» What you are asked to do:
Beneath this line are the data; copy exactly the part of them that opens with the line containing "Task: Select the PARTIAL · 3 bar segment" and closes with the line containing "Image resolution: width=616", and only that part.

Records excerpted from a collection:
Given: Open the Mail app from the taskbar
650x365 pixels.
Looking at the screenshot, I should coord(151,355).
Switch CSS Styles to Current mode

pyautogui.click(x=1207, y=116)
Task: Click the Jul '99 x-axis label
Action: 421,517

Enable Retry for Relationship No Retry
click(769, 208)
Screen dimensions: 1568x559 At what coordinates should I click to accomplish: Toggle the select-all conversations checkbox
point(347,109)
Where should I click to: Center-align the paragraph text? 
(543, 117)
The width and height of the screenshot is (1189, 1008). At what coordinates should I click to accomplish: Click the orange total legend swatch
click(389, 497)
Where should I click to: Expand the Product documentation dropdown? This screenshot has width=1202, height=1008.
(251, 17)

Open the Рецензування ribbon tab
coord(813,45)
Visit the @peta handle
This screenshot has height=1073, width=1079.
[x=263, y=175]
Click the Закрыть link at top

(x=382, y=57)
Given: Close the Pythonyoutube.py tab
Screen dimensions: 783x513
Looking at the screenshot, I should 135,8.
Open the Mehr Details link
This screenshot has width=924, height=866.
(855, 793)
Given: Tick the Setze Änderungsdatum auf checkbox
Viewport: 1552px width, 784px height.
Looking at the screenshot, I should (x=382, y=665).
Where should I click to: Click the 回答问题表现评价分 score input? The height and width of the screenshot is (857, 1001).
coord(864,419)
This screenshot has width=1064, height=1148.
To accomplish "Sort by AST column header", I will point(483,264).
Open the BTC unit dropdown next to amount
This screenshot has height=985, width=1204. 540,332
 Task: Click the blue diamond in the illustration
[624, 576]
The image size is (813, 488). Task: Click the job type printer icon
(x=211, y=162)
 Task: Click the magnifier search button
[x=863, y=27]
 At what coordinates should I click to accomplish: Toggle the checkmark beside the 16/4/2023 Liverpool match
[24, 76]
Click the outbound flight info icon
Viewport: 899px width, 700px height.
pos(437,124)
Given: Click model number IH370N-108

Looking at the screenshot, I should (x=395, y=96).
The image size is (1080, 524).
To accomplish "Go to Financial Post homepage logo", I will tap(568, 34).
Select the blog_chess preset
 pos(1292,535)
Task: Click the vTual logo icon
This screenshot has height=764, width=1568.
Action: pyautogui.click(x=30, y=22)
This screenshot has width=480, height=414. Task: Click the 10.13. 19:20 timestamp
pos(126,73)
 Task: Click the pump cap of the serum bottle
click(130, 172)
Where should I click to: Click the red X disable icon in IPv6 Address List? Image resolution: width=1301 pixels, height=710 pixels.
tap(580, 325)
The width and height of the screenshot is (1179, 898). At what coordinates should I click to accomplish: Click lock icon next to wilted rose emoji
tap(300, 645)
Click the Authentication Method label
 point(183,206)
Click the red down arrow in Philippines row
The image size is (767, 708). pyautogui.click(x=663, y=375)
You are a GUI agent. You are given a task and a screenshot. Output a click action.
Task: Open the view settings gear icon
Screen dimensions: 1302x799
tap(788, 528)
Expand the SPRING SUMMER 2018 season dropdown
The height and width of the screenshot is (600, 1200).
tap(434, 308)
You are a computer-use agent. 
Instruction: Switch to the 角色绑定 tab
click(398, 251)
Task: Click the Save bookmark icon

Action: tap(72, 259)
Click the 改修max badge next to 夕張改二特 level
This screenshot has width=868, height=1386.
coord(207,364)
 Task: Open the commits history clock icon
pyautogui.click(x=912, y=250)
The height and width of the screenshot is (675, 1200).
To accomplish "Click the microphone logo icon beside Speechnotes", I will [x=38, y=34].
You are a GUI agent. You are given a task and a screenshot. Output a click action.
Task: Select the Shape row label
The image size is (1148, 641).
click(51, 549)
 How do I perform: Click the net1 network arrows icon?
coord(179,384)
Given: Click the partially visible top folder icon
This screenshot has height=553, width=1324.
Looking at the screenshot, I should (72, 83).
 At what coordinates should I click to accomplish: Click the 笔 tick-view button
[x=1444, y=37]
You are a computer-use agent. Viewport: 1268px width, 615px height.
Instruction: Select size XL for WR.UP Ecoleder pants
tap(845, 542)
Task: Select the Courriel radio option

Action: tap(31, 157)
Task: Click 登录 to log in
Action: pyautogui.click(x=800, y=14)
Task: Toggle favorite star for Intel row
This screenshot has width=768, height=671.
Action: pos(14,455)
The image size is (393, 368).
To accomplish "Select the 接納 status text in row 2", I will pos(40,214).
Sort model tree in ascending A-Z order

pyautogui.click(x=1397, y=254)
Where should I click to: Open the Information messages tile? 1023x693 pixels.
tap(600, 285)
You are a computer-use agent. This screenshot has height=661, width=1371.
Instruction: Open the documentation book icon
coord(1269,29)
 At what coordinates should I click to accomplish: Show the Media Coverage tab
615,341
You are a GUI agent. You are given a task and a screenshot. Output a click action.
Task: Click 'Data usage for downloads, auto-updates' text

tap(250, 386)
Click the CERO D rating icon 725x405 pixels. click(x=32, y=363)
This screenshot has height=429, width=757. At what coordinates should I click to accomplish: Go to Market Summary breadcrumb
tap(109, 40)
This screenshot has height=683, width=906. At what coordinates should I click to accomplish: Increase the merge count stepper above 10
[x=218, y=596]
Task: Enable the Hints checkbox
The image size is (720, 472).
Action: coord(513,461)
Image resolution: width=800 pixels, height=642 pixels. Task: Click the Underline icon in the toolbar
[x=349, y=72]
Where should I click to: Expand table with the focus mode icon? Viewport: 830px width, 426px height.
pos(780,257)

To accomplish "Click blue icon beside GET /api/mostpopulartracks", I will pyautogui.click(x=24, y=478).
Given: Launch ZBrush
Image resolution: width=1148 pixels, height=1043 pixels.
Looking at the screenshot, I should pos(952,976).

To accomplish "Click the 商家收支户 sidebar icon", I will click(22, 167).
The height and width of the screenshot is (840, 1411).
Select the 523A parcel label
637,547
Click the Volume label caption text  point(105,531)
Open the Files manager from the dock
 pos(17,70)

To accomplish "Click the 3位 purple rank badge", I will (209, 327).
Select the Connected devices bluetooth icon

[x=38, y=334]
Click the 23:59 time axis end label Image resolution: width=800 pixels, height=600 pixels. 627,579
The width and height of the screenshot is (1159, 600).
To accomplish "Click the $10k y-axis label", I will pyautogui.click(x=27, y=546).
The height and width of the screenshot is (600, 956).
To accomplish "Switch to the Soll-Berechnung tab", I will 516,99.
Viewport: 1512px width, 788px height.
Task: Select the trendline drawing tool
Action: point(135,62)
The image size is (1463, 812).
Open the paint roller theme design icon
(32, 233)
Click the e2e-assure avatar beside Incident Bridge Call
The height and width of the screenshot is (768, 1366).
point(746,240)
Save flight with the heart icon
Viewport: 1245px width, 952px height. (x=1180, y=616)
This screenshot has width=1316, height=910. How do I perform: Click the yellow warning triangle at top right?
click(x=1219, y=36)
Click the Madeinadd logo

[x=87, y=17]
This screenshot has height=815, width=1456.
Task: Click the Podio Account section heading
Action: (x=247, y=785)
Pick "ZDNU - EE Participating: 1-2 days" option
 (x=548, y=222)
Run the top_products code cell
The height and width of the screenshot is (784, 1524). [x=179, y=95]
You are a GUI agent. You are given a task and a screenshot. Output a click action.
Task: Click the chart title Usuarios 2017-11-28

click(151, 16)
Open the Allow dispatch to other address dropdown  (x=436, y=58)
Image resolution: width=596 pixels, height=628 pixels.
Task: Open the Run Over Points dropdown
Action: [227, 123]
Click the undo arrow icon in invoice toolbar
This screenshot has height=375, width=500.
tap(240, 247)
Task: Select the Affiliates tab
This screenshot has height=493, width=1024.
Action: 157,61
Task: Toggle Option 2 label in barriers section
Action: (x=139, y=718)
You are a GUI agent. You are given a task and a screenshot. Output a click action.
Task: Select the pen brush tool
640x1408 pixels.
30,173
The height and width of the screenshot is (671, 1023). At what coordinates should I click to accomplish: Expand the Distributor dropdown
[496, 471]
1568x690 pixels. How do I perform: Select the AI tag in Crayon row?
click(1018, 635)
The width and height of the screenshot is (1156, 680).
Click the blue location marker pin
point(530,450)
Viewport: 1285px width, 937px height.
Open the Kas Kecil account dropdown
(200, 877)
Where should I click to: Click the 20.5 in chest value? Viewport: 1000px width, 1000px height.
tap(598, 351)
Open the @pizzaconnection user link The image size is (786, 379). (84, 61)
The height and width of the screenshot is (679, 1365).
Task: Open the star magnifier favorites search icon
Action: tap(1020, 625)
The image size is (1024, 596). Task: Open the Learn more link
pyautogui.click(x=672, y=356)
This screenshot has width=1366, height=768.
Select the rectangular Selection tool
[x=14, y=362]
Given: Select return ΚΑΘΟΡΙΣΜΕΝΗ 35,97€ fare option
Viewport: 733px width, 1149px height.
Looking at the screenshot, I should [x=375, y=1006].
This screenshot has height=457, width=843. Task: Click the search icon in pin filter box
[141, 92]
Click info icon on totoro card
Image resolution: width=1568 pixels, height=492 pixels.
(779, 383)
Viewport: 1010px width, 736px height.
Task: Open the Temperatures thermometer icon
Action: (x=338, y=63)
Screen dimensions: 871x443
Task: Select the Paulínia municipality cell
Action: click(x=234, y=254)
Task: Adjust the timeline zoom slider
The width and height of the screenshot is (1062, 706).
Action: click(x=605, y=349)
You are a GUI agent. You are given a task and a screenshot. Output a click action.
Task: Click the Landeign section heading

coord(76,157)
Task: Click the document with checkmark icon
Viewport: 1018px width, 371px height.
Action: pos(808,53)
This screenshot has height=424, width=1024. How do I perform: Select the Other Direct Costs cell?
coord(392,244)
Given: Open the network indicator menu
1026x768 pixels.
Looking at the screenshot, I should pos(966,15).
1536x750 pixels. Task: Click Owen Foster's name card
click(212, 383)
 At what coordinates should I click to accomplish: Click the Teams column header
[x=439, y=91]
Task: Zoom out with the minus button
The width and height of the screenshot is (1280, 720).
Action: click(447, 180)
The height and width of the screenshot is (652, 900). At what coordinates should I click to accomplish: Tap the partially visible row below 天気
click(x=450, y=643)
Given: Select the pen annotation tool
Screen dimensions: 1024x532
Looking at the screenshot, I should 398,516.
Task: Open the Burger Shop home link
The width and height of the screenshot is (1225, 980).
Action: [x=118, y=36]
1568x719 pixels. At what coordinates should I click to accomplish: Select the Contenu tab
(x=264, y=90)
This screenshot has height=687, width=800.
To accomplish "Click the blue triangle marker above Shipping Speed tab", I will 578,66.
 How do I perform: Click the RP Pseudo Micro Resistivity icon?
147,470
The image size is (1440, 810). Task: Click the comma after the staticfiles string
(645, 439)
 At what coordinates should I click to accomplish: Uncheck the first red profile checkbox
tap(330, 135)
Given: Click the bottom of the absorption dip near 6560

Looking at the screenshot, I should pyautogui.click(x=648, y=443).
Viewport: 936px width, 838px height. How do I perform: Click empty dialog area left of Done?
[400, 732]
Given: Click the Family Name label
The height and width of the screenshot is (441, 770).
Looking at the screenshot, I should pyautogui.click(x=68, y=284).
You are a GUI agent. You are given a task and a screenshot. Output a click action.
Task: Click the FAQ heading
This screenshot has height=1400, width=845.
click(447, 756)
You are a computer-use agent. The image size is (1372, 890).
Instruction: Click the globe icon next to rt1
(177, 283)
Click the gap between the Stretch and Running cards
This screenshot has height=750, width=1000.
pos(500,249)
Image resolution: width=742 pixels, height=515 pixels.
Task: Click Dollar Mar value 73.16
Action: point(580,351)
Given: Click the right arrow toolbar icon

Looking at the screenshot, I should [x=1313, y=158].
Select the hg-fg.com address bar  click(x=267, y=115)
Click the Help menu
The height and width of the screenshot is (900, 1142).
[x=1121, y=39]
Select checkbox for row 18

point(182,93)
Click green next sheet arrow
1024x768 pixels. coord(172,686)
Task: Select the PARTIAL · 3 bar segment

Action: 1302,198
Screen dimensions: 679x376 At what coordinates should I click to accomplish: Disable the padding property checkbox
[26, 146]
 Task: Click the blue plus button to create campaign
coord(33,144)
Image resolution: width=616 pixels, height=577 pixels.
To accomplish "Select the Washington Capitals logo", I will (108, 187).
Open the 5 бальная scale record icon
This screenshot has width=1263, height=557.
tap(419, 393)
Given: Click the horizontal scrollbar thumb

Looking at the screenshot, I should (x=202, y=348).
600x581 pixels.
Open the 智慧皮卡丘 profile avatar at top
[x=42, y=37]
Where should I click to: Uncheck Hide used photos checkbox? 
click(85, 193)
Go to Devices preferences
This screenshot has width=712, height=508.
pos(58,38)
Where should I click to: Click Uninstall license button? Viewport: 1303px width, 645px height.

» Final answer:
Task: Select the PARTIAL · 3 bar segment

Action: 1302,198
Screen dimensions: 679x376 At what coordinates should I click to accomplish: Disable the padding property checkbox
[26, 146]
 Task: Click the blue plus button to create campaign
coord(33,144)
Image resolution: width=616 pixels, height=577 pixels.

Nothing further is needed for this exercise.